- What to produce:
What is needed is an exact copy of every record below.

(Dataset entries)
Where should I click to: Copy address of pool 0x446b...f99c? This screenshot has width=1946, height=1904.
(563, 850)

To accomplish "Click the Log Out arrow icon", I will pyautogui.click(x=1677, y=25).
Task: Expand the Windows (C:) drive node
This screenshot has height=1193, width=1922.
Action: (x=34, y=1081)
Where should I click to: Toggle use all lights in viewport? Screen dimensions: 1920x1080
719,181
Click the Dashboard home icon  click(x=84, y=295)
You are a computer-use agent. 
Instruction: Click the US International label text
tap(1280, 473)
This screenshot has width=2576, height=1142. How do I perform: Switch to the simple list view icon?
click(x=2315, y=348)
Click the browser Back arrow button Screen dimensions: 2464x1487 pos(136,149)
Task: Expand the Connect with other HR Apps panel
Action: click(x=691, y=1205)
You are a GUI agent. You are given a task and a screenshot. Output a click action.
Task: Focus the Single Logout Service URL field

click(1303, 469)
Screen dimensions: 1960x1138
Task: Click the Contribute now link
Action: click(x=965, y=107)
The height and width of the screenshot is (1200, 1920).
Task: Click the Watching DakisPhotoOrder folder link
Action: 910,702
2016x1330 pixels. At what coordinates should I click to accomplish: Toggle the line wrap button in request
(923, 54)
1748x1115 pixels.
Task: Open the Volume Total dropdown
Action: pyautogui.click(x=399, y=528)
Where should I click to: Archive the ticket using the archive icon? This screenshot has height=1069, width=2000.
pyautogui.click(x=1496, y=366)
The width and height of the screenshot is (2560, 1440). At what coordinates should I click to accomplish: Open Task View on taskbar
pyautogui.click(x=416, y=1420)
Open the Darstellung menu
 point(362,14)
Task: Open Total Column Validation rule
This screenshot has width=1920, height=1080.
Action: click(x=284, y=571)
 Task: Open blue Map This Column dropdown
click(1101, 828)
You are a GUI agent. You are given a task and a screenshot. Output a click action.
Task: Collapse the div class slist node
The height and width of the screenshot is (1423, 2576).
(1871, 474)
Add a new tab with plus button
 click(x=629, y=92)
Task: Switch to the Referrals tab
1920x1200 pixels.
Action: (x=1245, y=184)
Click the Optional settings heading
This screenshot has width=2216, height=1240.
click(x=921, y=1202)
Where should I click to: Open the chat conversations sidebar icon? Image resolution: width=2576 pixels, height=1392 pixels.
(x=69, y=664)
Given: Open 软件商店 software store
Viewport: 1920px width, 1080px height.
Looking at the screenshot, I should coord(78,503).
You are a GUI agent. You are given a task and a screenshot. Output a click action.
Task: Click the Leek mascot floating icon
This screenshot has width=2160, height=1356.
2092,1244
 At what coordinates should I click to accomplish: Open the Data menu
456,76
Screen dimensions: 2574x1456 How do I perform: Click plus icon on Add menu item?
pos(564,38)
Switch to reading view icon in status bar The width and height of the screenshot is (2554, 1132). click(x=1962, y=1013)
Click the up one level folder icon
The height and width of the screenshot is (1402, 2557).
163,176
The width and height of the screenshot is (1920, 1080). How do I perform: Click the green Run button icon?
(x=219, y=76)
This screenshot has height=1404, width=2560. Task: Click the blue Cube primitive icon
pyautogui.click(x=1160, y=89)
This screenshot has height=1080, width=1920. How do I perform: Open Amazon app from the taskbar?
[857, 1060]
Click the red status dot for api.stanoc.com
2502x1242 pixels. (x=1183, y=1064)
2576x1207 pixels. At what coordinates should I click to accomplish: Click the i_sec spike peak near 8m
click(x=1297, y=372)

- Result of the task:
Where should I click to: Copy address of pool 0x446b...f99c? This screenshot has width=1946, height=1904.
(563, 850)

To accomplish "Click the Log Out arrow icon", I will pyautogui.click(x=1677, y=25).
Task: Expand the Windows (C:) drive node
This screenshot has height=1193, width=1922.
Action: (x=34, y=1081)
Where should I click to: Toggle use all lights in viewport? Screen dimensions: 1920x1080
719,181
Click the Dashboard home icon  click(x=84, y=295)
You are a computer-use agent. 
Instruction: Click the US International label text
tap(1280, 473)
This screenshot has width=2576, height=1142. How do I perform: Switch to the simple list view icon?
click(x=2315, y=348)
Click the browser Back arrow button Screen dimensions: 2464x1487 pos(136,149)
Task: Expand the Connect with other HR Apps panel
Action: click(x=691, y=1205)
You are a GUI agent. You are given a task and a screenshot. Output a click action.
Task: Focus the Single Logout Service URL field

click(1303, 469)
Screen dimensions: 1960x1138
Task: Click the Contribute now link
Action: click(x=965, y=107)
The height and width of the screenshot is (1200, 1920).
Task: Click the Watching DakisPhotoOrder folder link
Action: 910,702
2016x1330 pixels. At what coordinates should I click to accomplish: Toggle the line wrap button in request
(923, 54)
1748x1115 pixels.
Task: Open the Volume Total dropdown
Action: pyautogui.click(x=399, y=528)
Where should I click to: Archive the ticket using the archive icon? This screenshot has height=1069, width=2000.
pyautogui.click(x=1496, y=366)
The width and height of the screenshot is (2560, 1440). At what coordinates should I click to accomplish: Open Task View on taskbar
pyautogui.click(x=416, y=1420)
Open the Darstellung menu
 point(362,14)
Task: Open Total Column Validation rule
This screenshot has width=1920, height=1080.
Action: click(x=284, y=571)
 Task: Open blue Map This Column dropdown
click(1101, 828)
You are a GUI agent. You are given a task and a screenshot. Output a click action.
Task: Collapse the div class slist node
The height and width of the screenshot is (1423, 2576).
(1871, 474)
Add a new tab with plus button
 click(x=629, y=92)
Task: Switch to the Referrals tab
1920x1200 pixels.
Action: (x=1245, y=184)
Click the Optional settings heading
This screenshot has width=2216, height=1240.
click(x=921, y=1202)
Where should I click to: Open the chat conversations sidebar icon? Image resolution: width=2576 pixels, height=1392 pixels.
(x=69, y=664)
Given: Open 软件商店 software store
Viewport: 1920px width, 1080px height.
Looking at the screenshot, I should coord(78,503).
You are a GUI agent. You are given a task and a screenshot. Output a click action.
Task: Click the Leek mascot floating icon
This screenshot has width=2160, height=1356.
2092,1244
 At what coordinates should I click to accomplish: Open the Data menu
456,76
Screen dimensions: 2574x1456 How do I perform: Click plus icon on Add menu item?
pos(564,38)
Switch to reading view icon in status bar The width and height of the screenshot is (2554, 1132). click(x=1962, y=1013)
Click the up one level folder icon
The height and width of the screenshot is (1402, 2557).
163,176
The width and height of the screenshot is (1920, 1080). How do I perform: Click the green Run button icon?
(x=219, y=76)
This screenshot has height=1404, width=2560. Task: Click the blue Cube primitive icon
pyautogui.click(x=1160, y=89)
This screenshot has height=1080, width=1920. How do I perform: Open Amazon app from the taskbar?
[857, 1060]
Click the red status dot for api.stanoc.com
2502x1242 pixels. (x=1183, y=1064)
2576x1207 pixels. At what coordinates should I click to accomplish: Click the i_sec spike peak near 8m
click(x=1297, y=372)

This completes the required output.